## What you should do
Wherever pictures appear in the listing below, leave them out, and copy exactly, and only, everything from the line with "This screenshot has height=952, width=1270." down to the line with "This screenshot has height=377, width=1568.".
[[ Data for this exercise, beginning ]]
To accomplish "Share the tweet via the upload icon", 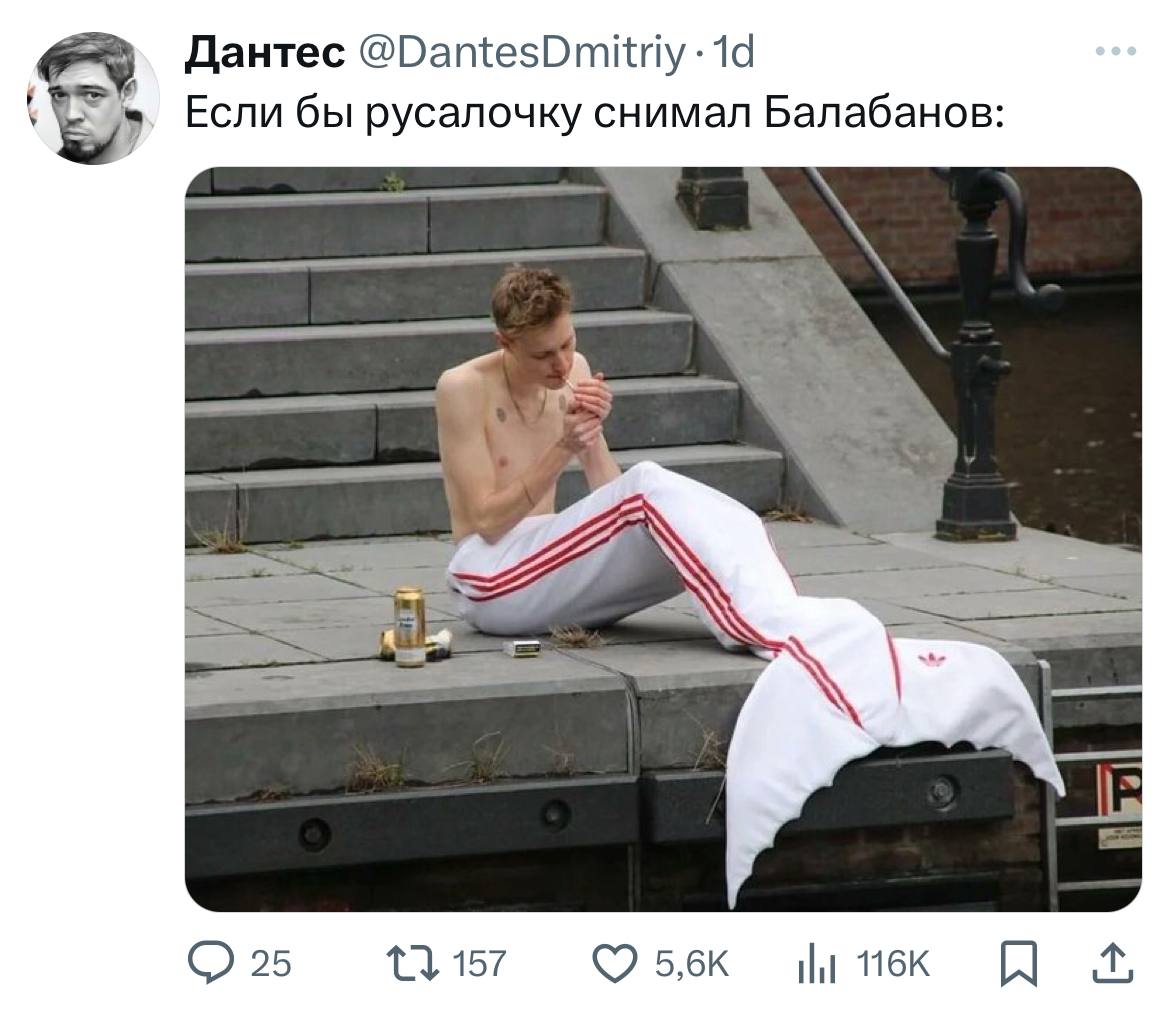I will pyautogui.click(x=1113, y=963).
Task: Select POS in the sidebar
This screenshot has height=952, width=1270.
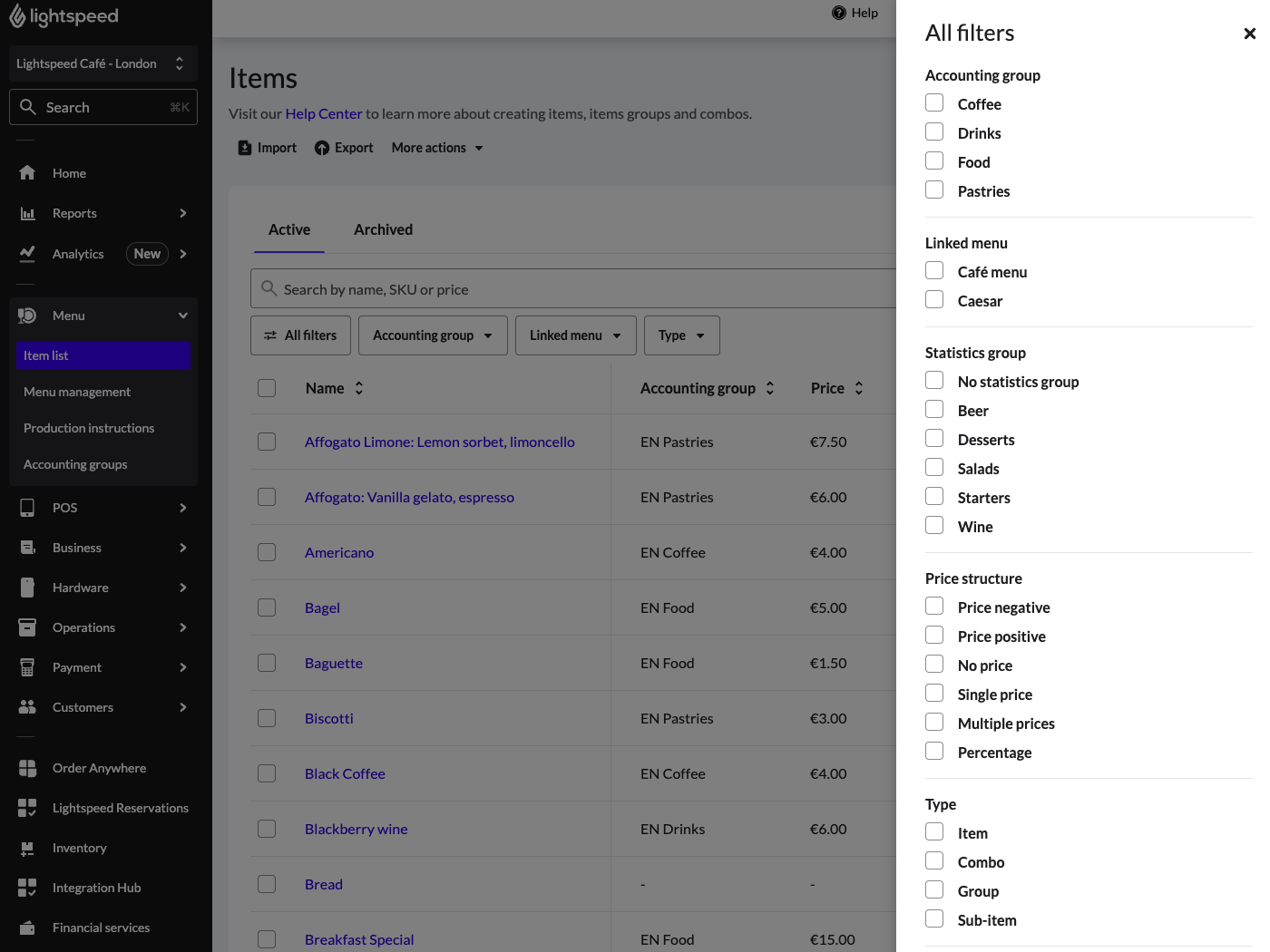Action: 64,508
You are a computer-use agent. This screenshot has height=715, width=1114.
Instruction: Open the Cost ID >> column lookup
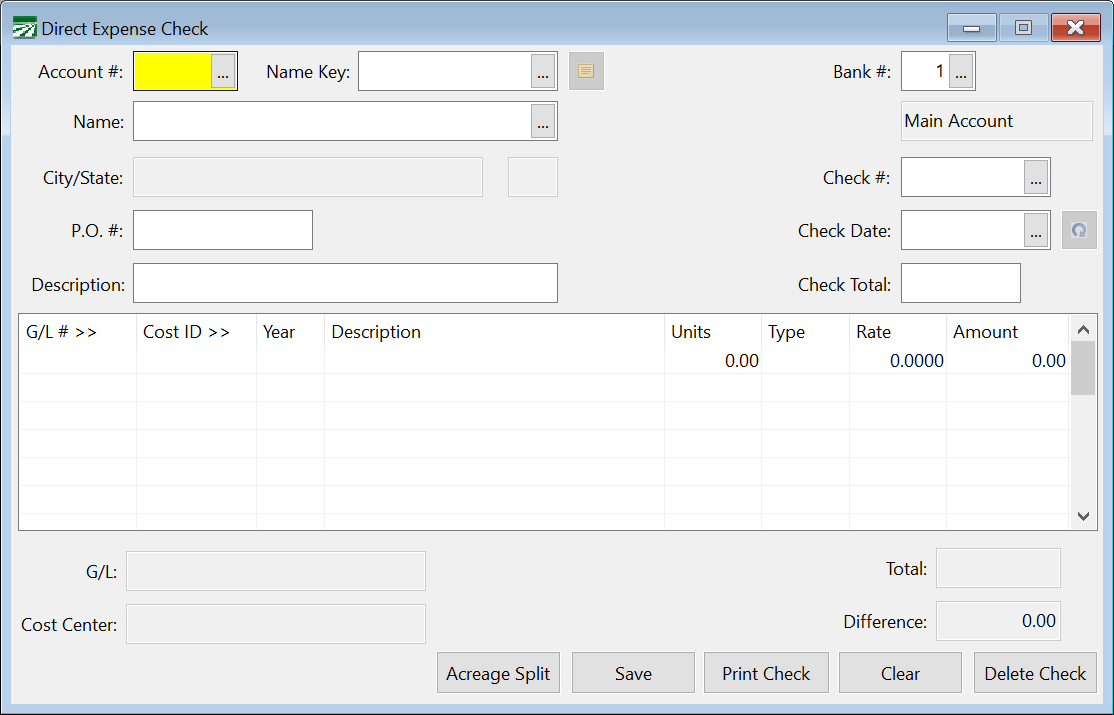pyautogui.click(x=185, y=331)
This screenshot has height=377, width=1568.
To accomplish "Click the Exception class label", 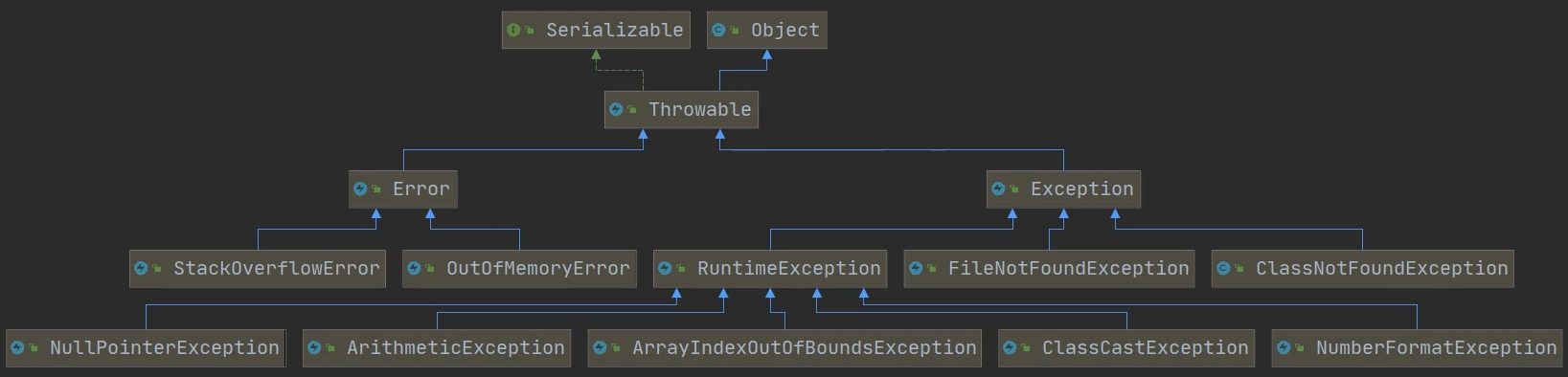I will 1082,189.
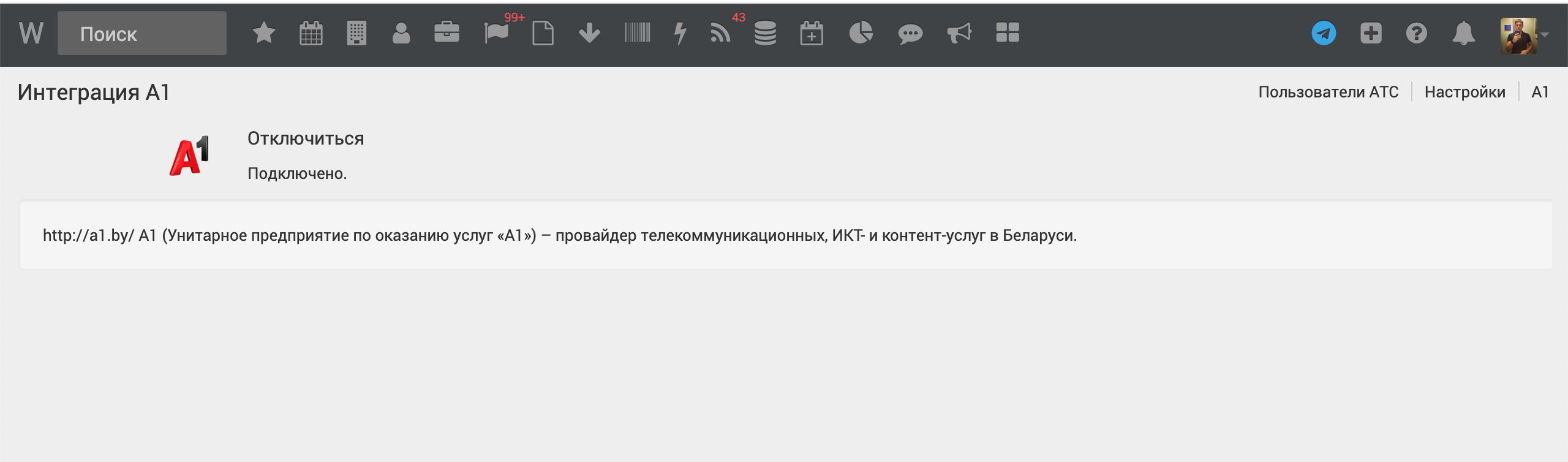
[[ Data for this exercise, end ]]
## Answer
This screenshot has height=952, width=1270.
Action: 64,508
You are a computer-use agent. This screenshot has height=715, width=1114.
Instruction: Open the Cost ID >> column lookup
pyautogui.click(x=185, y=331)
This screenshot has height=377, width=1568.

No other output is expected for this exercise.